There's an overall theme of a right of the (self-selected) intellectual elite to dictate, by whatever means necessary, to the "irrational" intellectual proles.
It's a mirror of the attitude of economic elites who believe that by dint of their wealth, they should be the decision makers for everyone. Sunstein appears convinced he and others like him have a similar entitlement to rule everyone, based presumed superior thinking. Presumed by them, of course.
For example, Sunstein is in favor of government "guiding" people's decision-making processes, to ensure the "right" results. For people's own good. He espouses something he calls "libertarian paternalism," wherein coercion is okay, provided it has an asymmetrical impact on "irrational" behavior. For example, people need "nudging" to invest more in their 401(k)s. (Gee, thanks -- those 401ks are working out so well for everyone, Cass).

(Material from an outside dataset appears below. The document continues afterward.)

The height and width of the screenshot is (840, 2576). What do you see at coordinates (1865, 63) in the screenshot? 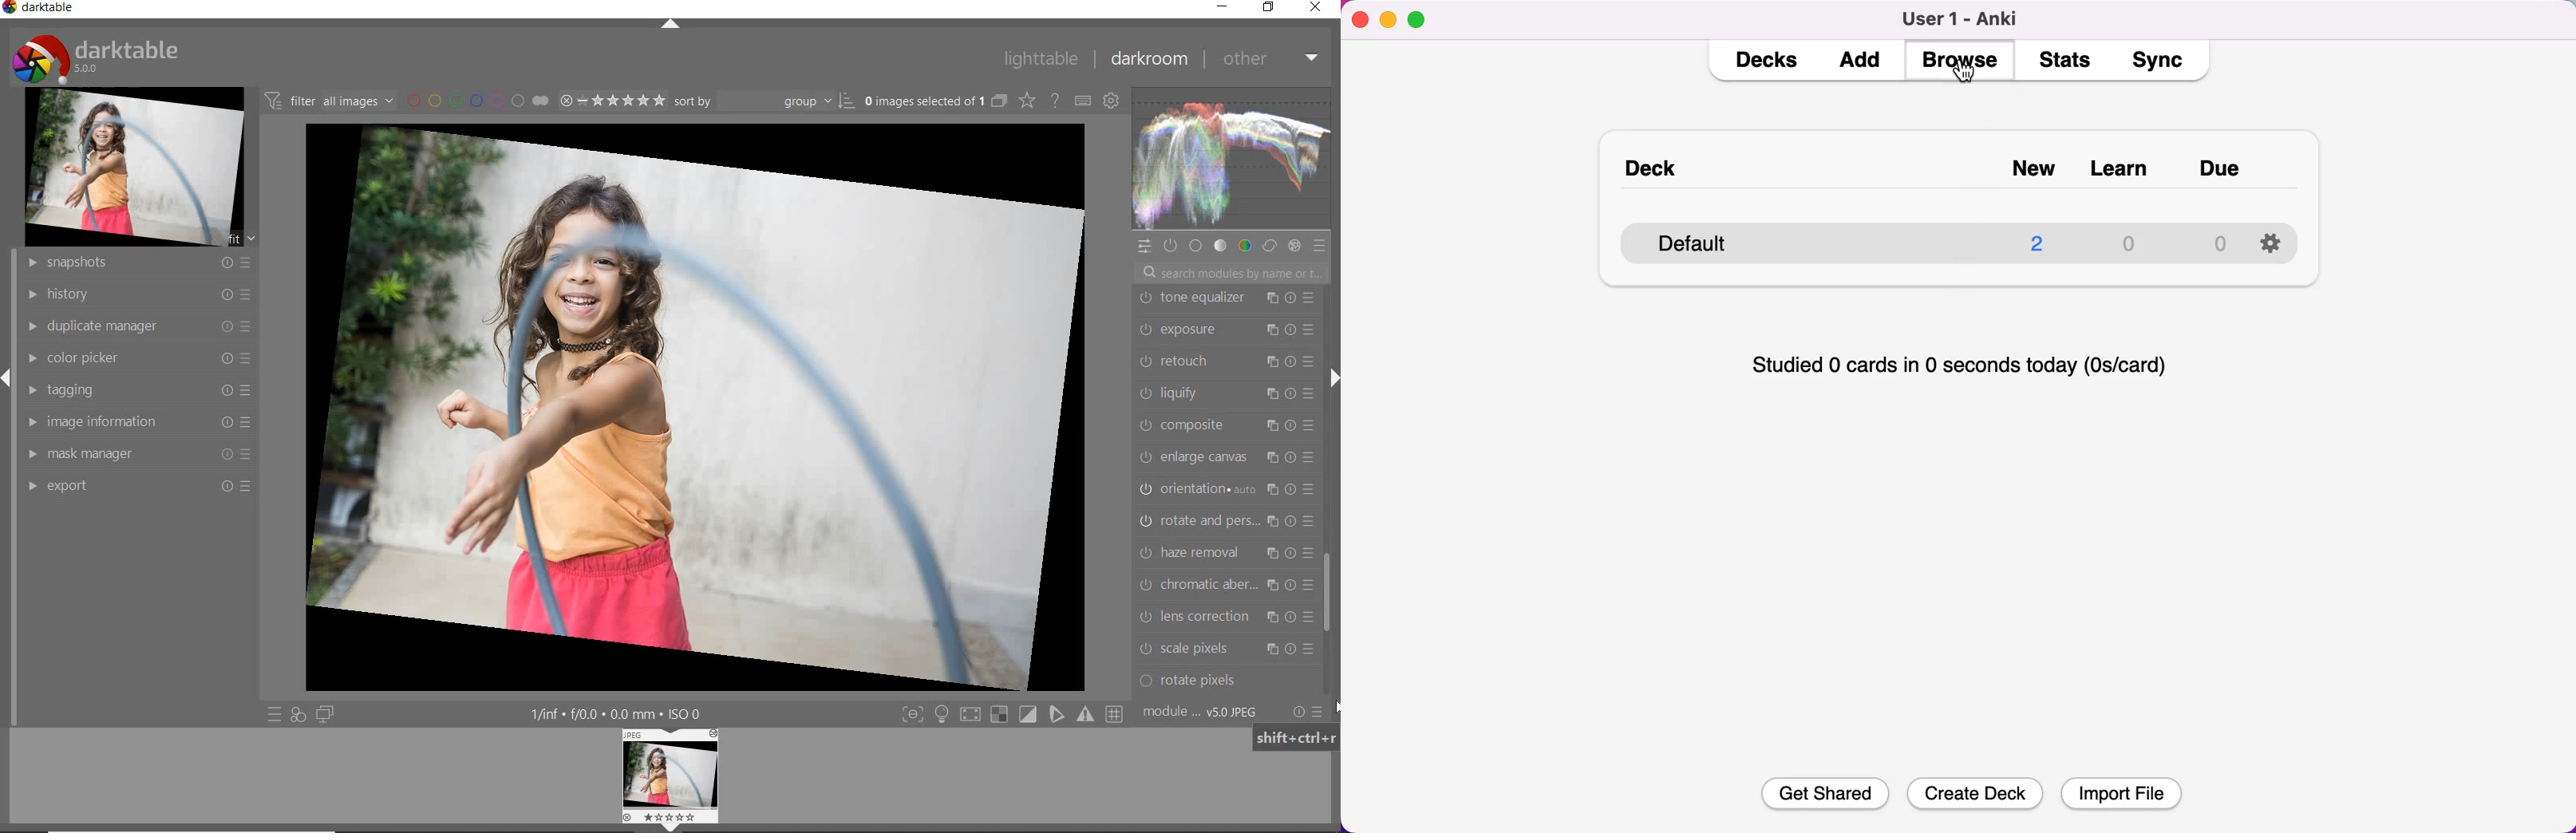
I see `dd` at bounding box center [1865, 63].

He's going to help people learn to help themselves.
I see where he gets from there to secret infiltratration by government agents into public discussion to attempt to discredit "conspiracy theories." It's okay to lie, he suggests, if you're doing it to undermine other things you believe to be more destructive lies.
The immediate problem, of course, is that "conspiracy theory" is really a completely subjective perjorative term applicable to anything deemed destructively wrong-headed. By him, or by government, which he also incidentally thinks should be guided by the President's specific desires, and not particular bound by, say, the law or the federal courts.
The fact that such infiltration is dishonest and in bad faith in terms of people misrepresenting their actual motives is all okay, apparently for people smugly assured their view is the only correct one. A convenient conceit with something like, say, government intrusion into privacy. Why engage with the "little people" as to their objections, when you can simply manipulate the public discourse? After all, government KNOWS its policies are correct.
Again, a sort of leftward facing mirror of Bush / Cheney. Same elitist entitlement to power; slightly different justification. Of course, they all go to the same schools and play squash at the same clubs. Sunstein is an accomplished squash player.
Bottom line: He's a shitty intellectual with a God complex. F*ck this guy.